The original Platypus sprang from the imagination of creator Anthony Flack, whose handmade clay ships and enemies gave a tiny indie shoot ’em up its big personality back in 2002. The new remake comes from a small modern team working with that original vision. They updated the engine, art capture, and feature set while keeping the classic spirit intact. This Platypus Reclayed Review looks at how well that balance holds up and whether the upgrades make it a better game in 2025.
First Impressions & Visuals

The clay art finally gets the showcase it deserves. Ships and backgrounds look crisp in high definition. Colors pop without crushing detail. Motion stays clear even when the screen gets busy. It never feels like someone stretched old assets to fit a widescreen. The UI is cleaner. The play space is roomier. The whole diorama vibe lands like I remembered it, only sharper.
From a player angle, this glow up matters. When bullets stack and power ups fly, the sharper art and tidy HUD cut through the chaos. Enemy shapes read quickly. Projectile colors stay distinct. Power up icons pop against the background. I react to information instead of guessing through noise. Hitboxes feel honest and inputs are crisp, so I can thread gaps I would have fumbled before. Even during big set pieces, frame pacing stays steady and the image never smears. I survived more because I made better decisions, not because the game hid danger. It looks better and plays cleaner, which is exactly what I want from a visual remaster. On my first session back, I even clocked exactly what hit me when a late screen burst clipped my wing. That clarity let me fix the route on the very next run.
With the visual clarity locked in, the next question is how it feels once you start routing enemies, chasing scores, and swapping modes.
The Play Suite

Here is where the hands on part kicks in. First, the core feel and the modes that frame each run. Next, how the remake balances familiar layouts with fresh twists. Then, why the loop stays sticky over many nights and how mods might stretch it even further.

To do:
Please write out the Platypus Reclayed review above in full, word for word.

A data block:
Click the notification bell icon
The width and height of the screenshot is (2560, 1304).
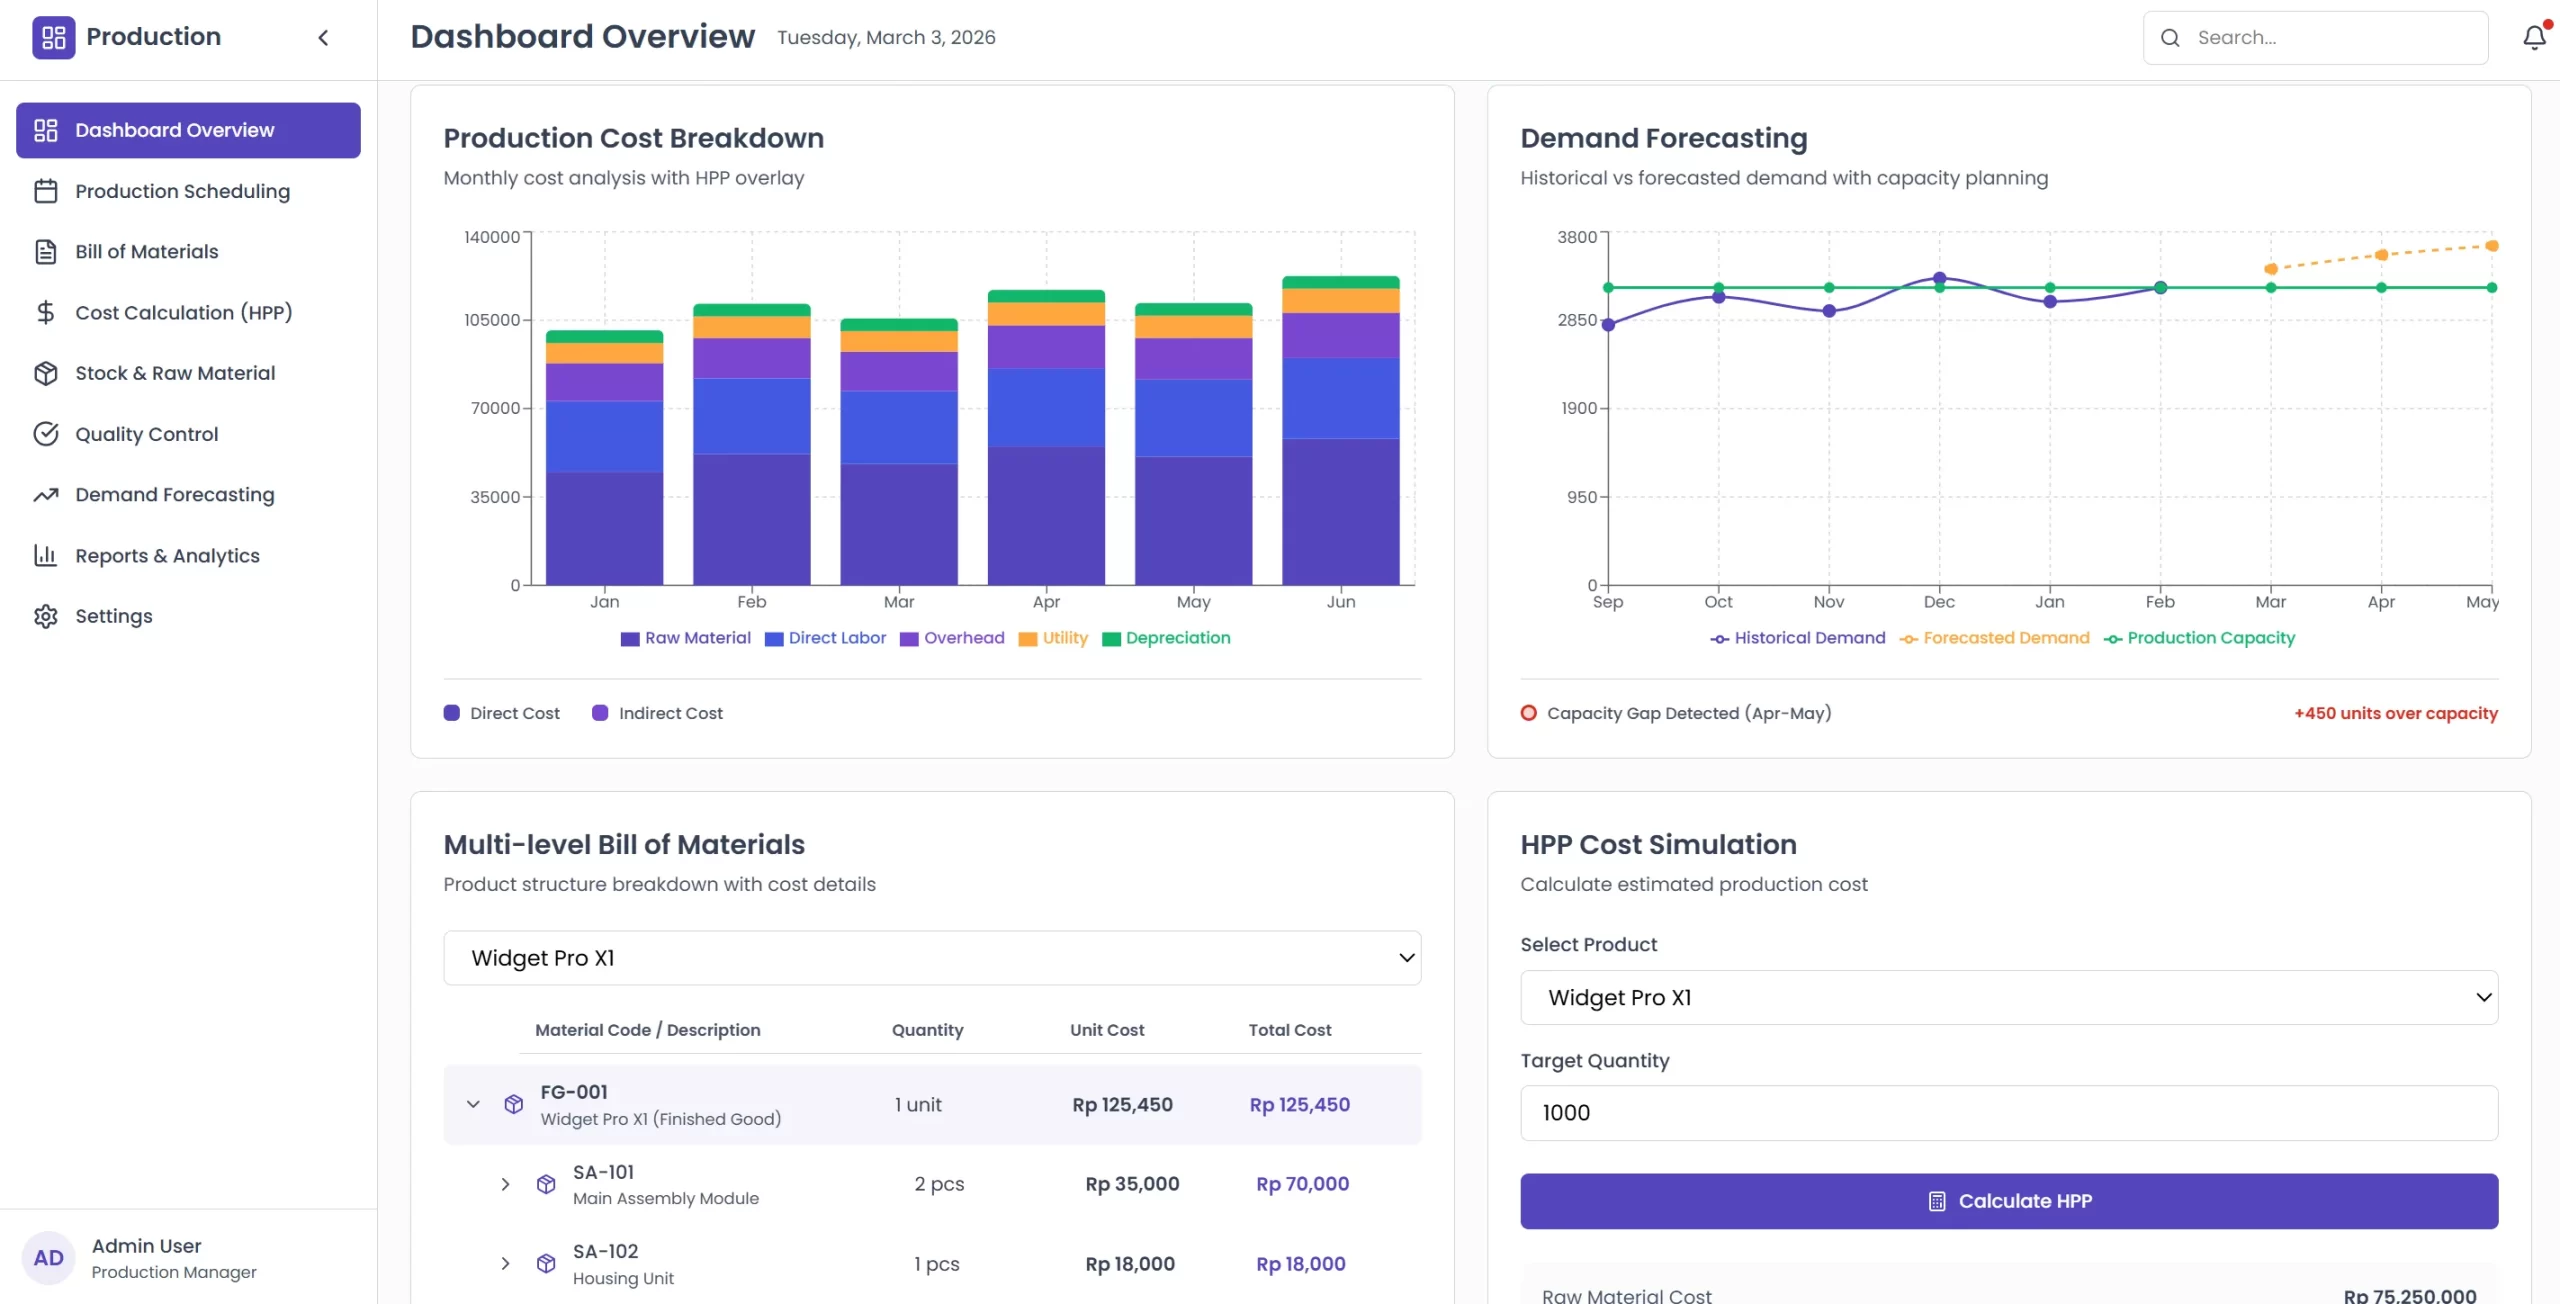[x=2534, y=38]
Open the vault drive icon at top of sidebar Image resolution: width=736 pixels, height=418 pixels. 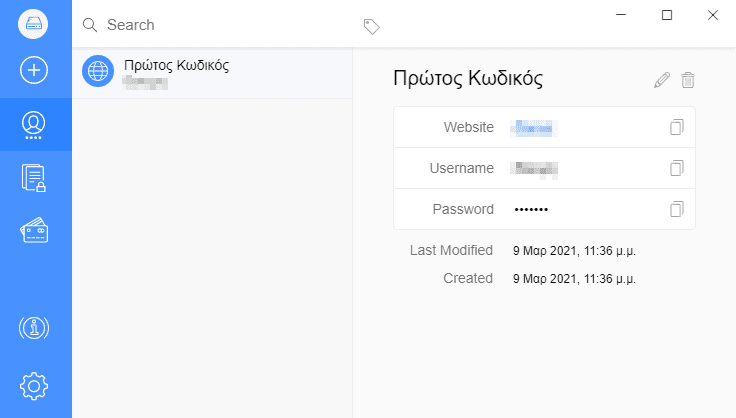(33, 24)
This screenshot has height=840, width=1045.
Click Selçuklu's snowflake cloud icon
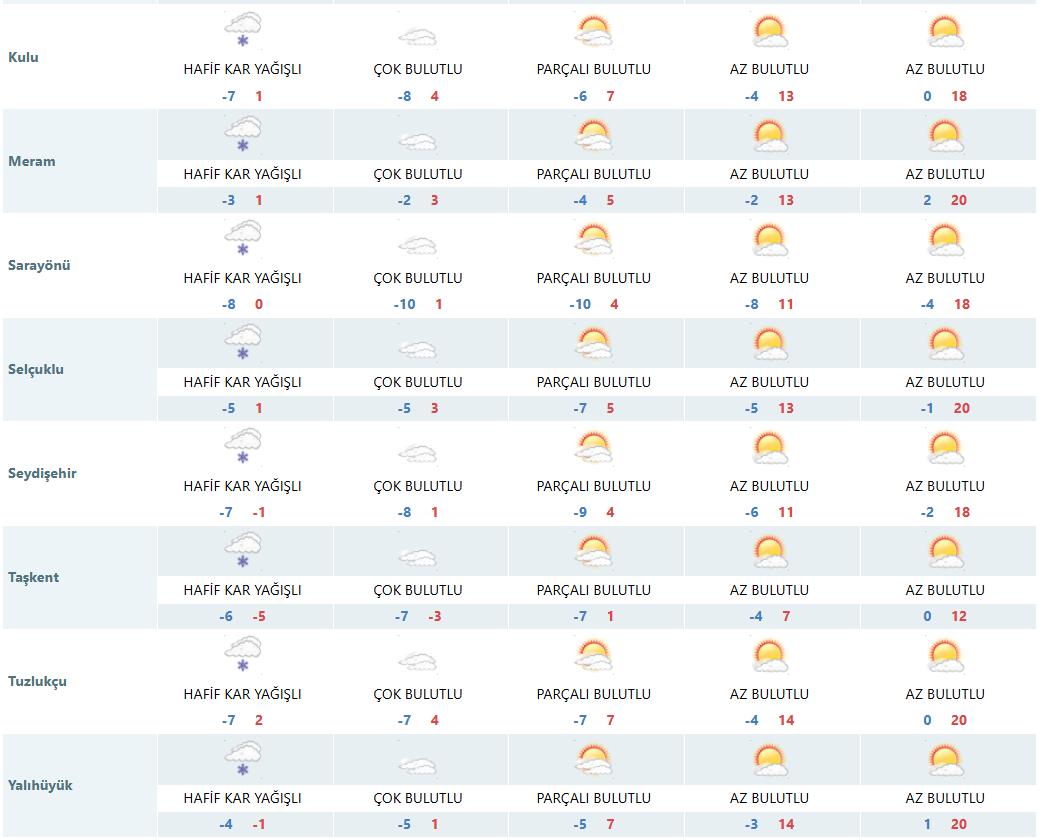tap(243, 342)
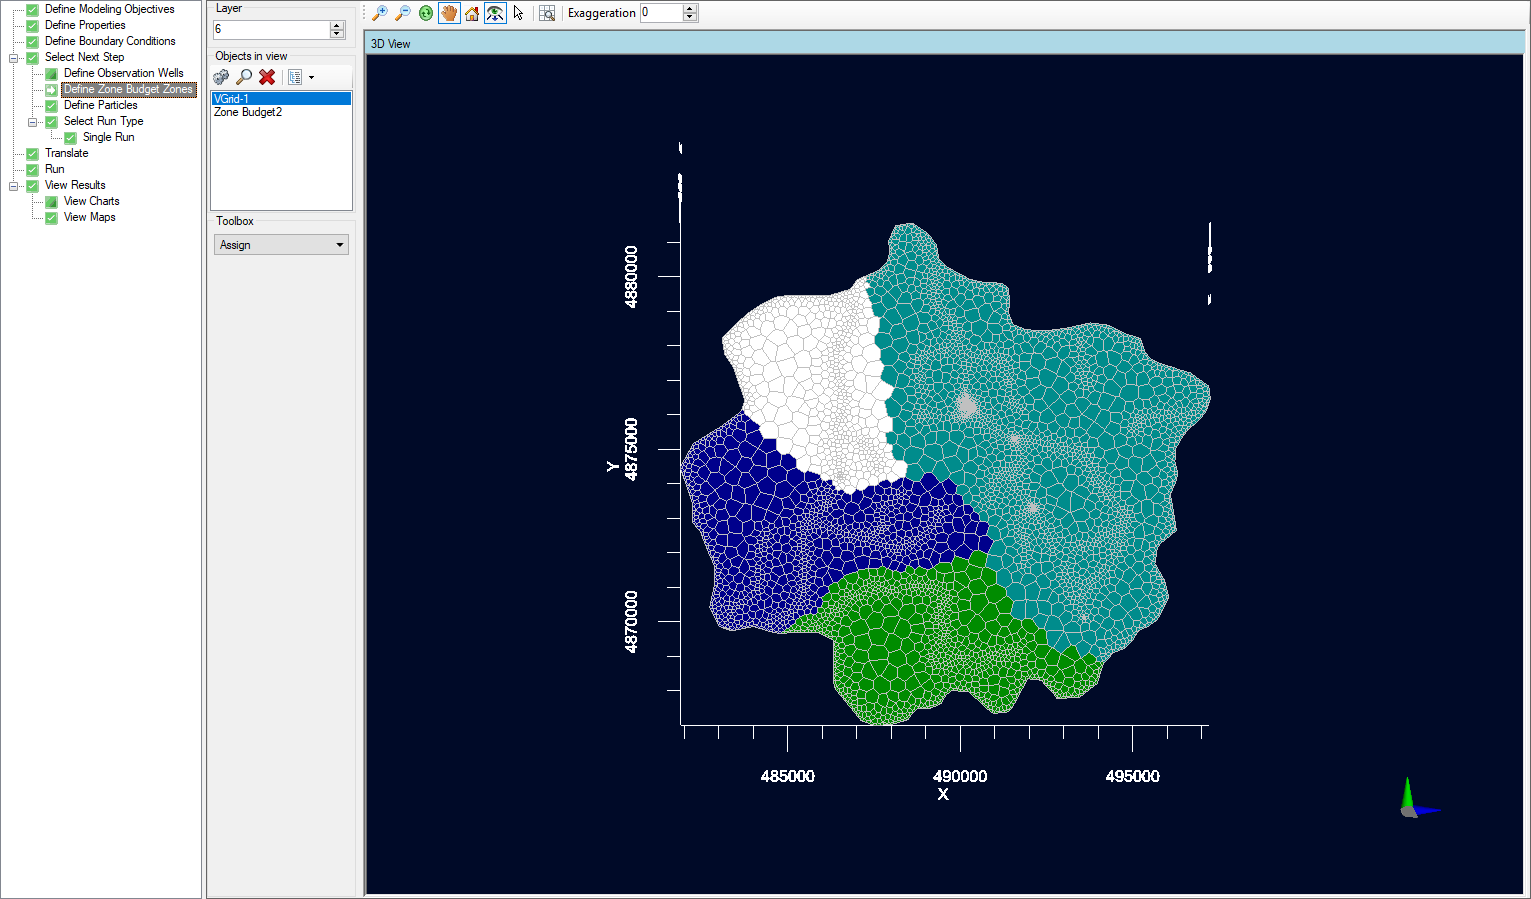Select the Zoom In tool in 3D View
This screenshot has width=1531, height=899.
click(x=379, y=13)
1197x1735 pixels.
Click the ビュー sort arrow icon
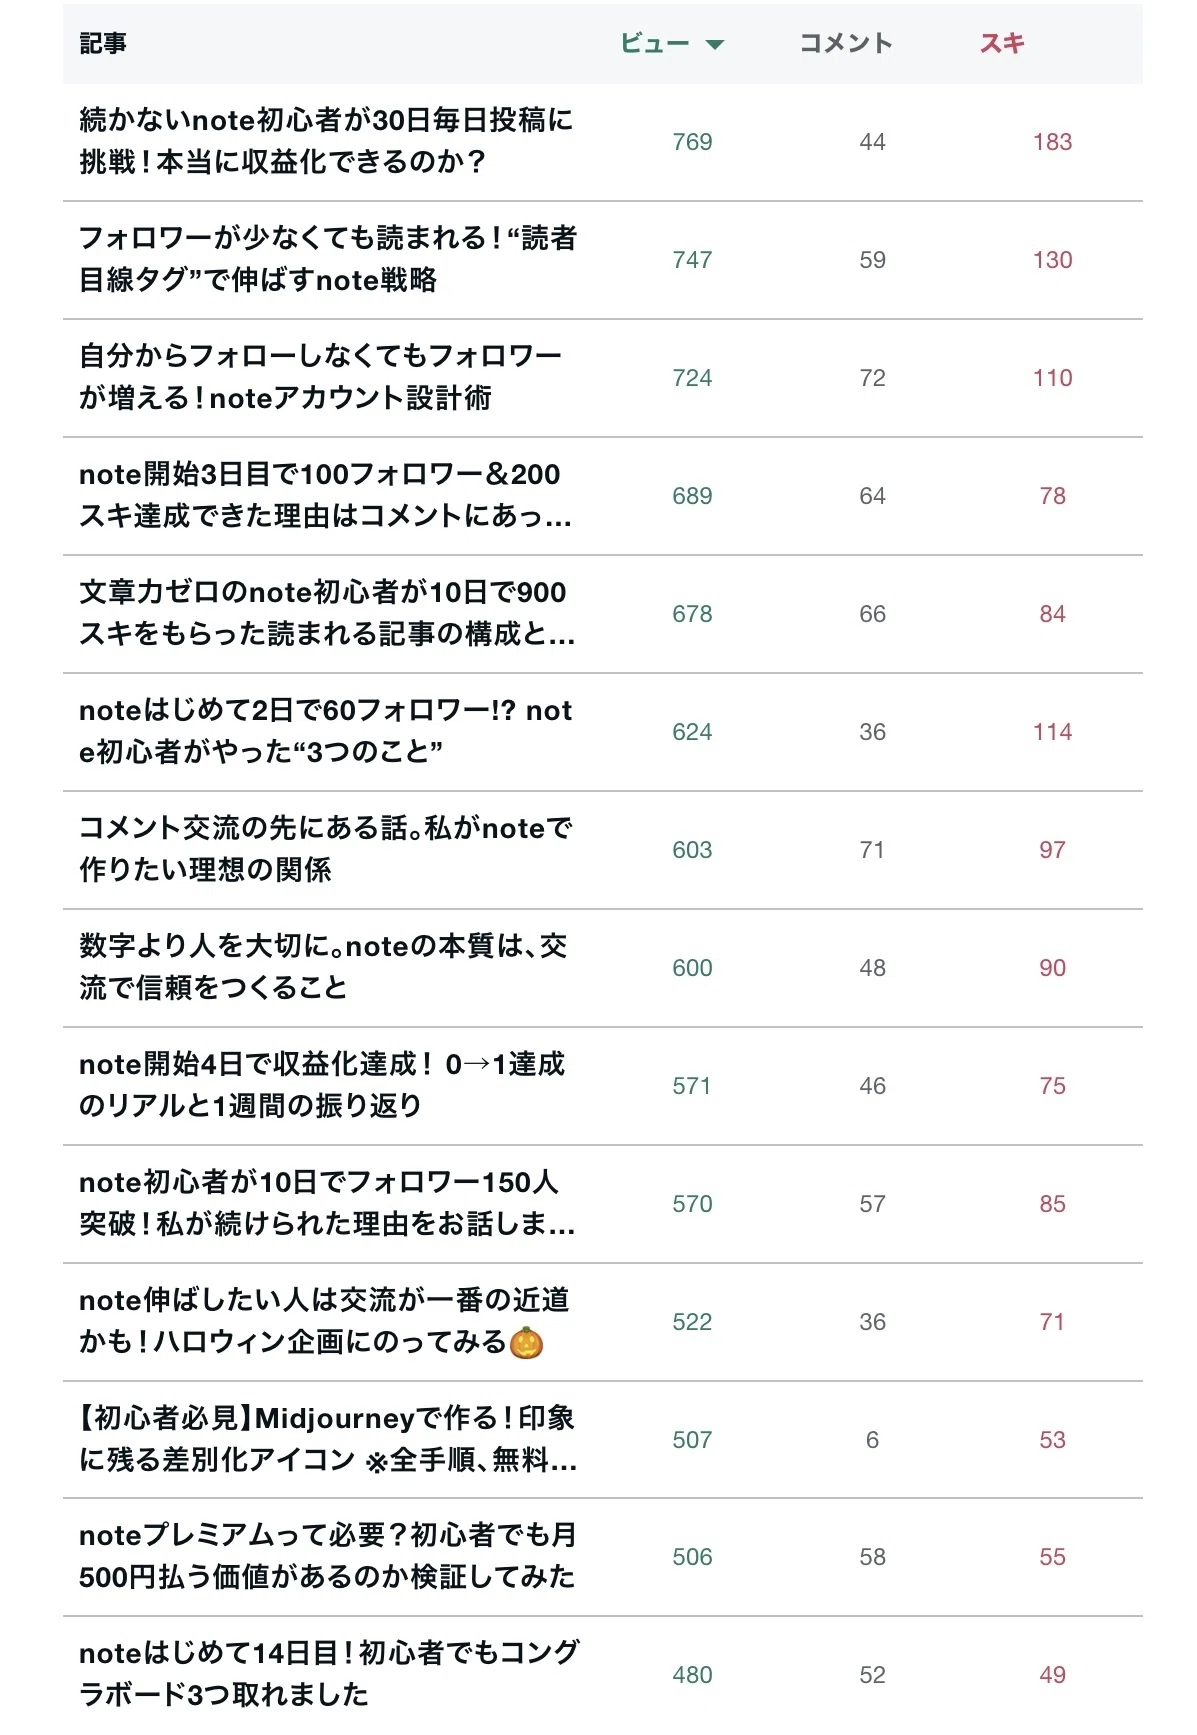pos(714,44)
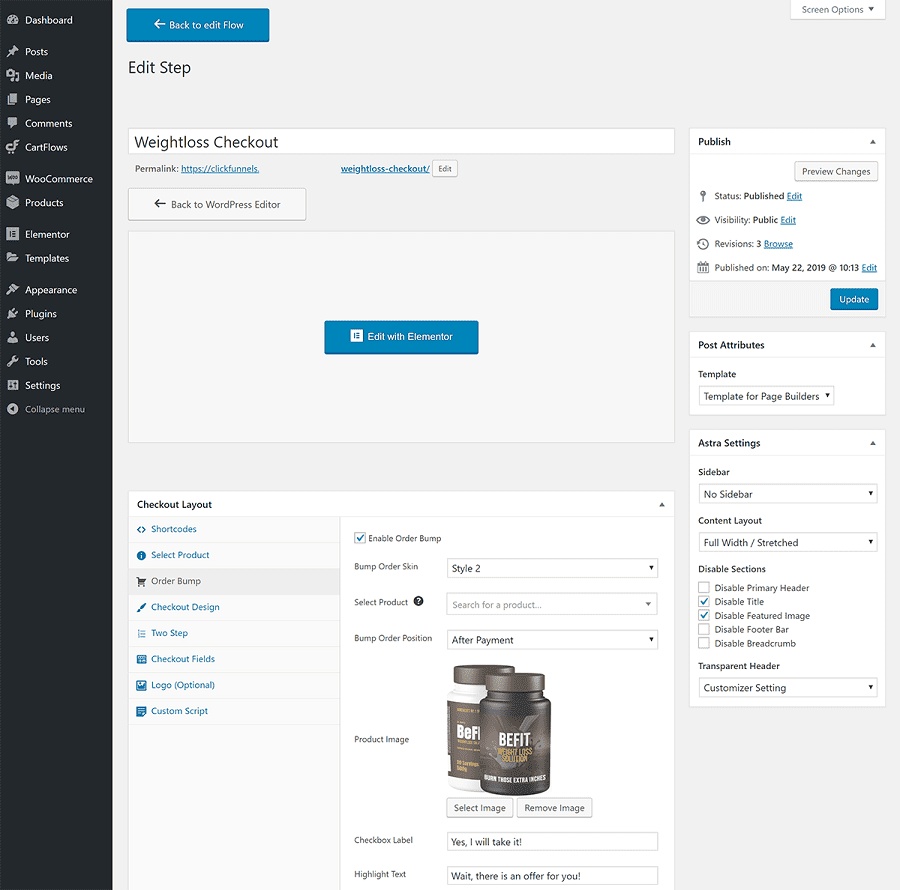Open the weightloss-checkout permalink edit button
Screen dimensions: 900x890
coord(444,168)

Right answer:
The original Platypus sprang from the imagination of creator Anthony Flack, whose handmade clay ships and enemies gave a tiny indie shoot ’em up its big personality back in 2002. The new remake comes from a small modern team working with that original vision. They updated the engine, art capture, and feature set while keeping the classic spirit intact. This Platypus Reclayed Review looks at how well that balance holds up and whether the upgrades make it a better game in 2025.
First Impressions & Visuals

The clay art finally gets the showcase it deserves. Ships and backgrounds look crisp in high definition. Colors pop without crushing detail. Motion stays clear even when the screen gets busy. It never feels like someone stretched old assets to fit a widescreen. The UI is cleaner. The play space is roomier. The whole diorama vibe lands like I remembered it, only sharper.
From a player angle, this glow up matters. When bullets stack and power ups fly, the sharper art and tidy HUD cut through the chaos. Enemy shapes read quickly. Projectile colors stay distinct. Power up icons pop against the background. I react to information instead of guessing through noise. Hitboxes feel honest and inputs are crisp, so I can thread gaps I would have fumbled before. Even during big set pieces, frame pacing stays steady and the image never smears. I survived more because I made better decisions, not because the game hid danger. It looks better and plays cleaner, which is exactly what I want from a visual remaster. On my first session back, I even clocked exactly what hit me when a late screen burst clipped my wing. That clarity let me fix the route on the very next run.
With the visual clarity locked in, the next question is how it feels once you start routing enemies, chasing scores, and swapping modes.
The Play Suite

Here is where the hands on part kicks in. First, the core feel and the modes that frame each run. Next, how the remake balances familiar layouts with fresh twists. Then, why the loop stays sticky over many nights and how mods might stretch it even further.